[Stored items]
◇ ◇ ◇ ◇ ◇ ◇ ◇
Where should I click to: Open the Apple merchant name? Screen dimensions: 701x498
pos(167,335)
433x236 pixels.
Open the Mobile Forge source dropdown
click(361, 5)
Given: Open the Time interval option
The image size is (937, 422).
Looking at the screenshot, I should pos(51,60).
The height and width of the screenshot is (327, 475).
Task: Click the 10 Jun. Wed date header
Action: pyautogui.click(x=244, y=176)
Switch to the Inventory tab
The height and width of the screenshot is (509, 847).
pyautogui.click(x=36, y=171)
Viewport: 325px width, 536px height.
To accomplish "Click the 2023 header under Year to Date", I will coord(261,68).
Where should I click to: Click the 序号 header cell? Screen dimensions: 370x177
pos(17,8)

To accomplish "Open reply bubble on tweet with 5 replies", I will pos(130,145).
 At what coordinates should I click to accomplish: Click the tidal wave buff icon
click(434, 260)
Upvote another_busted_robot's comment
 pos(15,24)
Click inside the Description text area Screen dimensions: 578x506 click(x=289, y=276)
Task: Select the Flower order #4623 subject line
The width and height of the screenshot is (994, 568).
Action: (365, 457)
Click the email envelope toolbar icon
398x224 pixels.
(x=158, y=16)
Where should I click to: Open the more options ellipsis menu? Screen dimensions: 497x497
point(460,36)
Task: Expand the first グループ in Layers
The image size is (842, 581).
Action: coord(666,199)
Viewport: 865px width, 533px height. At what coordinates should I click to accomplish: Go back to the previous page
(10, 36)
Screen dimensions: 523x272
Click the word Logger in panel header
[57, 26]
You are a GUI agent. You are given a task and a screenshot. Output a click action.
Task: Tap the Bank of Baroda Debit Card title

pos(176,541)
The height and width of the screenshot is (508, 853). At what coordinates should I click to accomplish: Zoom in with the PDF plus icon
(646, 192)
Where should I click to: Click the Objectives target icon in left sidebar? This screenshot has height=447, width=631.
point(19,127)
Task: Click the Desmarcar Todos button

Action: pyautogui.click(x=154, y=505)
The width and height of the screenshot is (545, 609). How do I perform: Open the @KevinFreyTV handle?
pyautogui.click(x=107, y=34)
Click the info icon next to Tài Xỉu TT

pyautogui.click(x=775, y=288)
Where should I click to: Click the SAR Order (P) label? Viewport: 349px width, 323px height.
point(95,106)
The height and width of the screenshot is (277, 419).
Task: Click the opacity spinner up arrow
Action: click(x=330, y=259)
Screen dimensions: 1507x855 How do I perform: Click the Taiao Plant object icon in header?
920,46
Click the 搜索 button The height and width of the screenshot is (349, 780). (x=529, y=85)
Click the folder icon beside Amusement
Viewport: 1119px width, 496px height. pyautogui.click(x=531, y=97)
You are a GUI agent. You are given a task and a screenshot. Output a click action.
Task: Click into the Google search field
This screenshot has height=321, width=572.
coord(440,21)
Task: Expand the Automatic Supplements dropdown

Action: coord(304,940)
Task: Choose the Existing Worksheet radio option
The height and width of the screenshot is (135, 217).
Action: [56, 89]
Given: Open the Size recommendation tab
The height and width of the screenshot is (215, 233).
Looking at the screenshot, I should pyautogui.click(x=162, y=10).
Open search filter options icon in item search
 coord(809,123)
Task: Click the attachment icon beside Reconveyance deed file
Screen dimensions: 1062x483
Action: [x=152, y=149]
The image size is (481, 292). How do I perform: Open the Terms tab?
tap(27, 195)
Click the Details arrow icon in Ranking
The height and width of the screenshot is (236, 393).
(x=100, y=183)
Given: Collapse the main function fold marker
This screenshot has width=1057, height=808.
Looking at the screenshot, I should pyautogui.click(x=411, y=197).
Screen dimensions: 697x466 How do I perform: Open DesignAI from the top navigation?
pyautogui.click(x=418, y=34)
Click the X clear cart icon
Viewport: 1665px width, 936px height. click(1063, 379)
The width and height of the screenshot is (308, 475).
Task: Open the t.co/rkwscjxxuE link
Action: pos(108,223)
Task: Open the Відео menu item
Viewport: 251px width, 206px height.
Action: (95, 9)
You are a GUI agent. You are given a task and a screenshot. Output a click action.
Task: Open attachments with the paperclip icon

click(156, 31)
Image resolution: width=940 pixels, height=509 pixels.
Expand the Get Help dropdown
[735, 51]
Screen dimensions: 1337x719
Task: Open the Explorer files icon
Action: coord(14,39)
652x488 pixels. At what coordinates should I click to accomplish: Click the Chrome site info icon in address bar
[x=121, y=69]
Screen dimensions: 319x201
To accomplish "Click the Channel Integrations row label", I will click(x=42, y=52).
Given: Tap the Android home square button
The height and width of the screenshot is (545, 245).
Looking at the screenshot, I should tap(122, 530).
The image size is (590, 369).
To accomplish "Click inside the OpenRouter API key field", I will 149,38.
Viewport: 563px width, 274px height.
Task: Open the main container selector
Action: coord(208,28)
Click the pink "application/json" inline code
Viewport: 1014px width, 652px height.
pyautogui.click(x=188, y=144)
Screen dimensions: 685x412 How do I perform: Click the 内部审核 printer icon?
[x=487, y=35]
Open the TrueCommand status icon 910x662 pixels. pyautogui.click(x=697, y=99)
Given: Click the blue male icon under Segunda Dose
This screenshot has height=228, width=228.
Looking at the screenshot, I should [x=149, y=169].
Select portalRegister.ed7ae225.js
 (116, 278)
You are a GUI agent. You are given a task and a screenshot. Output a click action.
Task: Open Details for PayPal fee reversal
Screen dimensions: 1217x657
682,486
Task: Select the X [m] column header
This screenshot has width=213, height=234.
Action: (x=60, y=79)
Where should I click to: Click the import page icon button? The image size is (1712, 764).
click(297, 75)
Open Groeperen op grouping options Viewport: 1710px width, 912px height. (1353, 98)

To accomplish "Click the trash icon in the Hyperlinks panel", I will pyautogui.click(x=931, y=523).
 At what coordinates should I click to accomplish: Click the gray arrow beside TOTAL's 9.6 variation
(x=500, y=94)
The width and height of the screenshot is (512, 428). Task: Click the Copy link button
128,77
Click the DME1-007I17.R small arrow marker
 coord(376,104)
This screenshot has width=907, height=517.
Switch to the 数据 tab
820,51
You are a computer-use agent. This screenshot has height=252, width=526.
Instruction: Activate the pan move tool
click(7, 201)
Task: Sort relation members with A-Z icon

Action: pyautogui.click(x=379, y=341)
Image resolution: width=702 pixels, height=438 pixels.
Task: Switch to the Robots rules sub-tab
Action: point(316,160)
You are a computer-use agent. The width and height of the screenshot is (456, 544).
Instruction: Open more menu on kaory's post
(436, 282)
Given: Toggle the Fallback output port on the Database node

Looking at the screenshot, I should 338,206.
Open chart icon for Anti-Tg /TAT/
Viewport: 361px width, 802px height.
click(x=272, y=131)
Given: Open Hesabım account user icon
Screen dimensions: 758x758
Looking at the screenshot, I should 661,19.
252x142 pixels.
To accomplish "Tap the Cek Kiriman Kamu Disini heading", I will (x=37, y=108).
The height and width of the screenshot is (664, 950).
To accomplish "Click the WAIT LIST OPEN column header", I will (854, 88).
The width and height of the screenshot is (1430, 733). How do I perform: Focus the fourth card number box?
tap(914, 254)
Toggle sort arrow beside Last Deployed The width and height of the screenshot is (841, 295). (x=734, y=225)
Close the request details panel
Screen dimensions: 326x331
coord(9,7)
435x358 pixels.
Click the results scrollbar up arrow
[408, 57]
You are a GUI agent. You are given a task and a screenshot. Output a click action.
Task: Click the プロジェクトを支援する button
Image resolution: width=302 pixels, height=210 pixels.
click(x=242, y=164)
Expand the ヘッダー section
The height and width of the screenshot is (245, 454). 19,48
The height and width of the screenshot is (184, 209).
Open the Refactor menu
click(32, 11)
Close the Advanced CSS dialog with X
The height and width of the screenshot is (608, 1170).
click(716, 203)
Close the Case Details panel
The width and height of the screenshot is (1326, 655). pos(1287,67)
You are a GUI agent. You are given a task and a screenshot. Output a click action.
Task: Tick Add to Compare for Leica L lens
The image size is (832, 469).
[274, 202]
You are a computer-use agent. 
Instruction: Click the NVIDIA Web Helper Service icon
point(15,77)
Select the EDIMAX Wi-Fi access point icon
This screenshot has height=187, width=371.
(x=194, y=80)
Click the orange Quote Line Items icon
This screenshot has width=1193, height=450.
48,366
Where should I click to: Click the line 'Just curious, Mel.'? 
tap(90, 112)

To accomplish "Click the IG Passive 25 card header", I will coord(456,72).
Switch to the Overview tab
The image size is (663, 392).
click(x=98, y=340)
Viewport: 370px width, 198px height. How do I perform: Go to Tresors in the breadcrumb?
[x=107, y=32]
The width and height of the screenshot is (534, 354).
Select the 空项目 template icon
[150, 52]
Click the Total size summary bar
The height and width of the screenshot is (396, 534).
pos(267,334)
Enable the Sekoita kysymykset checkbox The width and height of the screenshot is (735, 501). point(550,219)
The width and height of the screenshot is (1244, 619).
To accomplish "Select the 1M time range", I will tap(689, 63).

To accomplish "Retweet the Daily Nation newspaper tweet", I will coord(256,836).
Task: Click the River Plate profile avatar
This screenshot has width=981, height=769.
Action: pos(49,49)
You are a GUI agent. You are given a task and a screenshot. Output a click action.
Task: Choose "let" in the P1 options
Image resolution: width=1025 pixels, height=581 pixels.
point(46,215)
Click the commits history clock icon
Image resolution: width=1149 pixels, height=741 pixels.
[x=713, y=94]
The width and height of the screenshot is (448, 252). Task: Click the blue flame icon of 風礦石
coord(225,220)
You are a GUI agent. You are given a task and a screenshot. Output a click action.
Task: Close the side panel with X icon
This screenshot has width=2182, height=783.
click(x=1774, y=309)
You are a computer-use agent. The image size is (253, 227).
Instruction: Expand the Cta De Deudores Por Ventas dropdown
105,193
◇ ◇ ◇ ◇ ◇ ◇ ◇
The lines from the one containing "Click the commits history clock icon" through the last line of the records are the answer; set them down exactly and add nothing.

Click the commits history clock icon
Image resolution: width=1149 pixels, height=741 pixels.
[x=713, y=94]
The width and height of the screenshot is (448, 252). Task: Click the blue flame icon of 風礦石
coord(225,220)
You are a GUI agent. You are given a task and a screenshot. Output a click action.
Task: Close the side panel with X icon
This screenshot has width=2182, height=783.
click(x=1774, y=309)
You are a computer-use agent. The image size is (253, 227).
Instruction: Expand the Cta De Deudores Por Ventas dropdown
105,193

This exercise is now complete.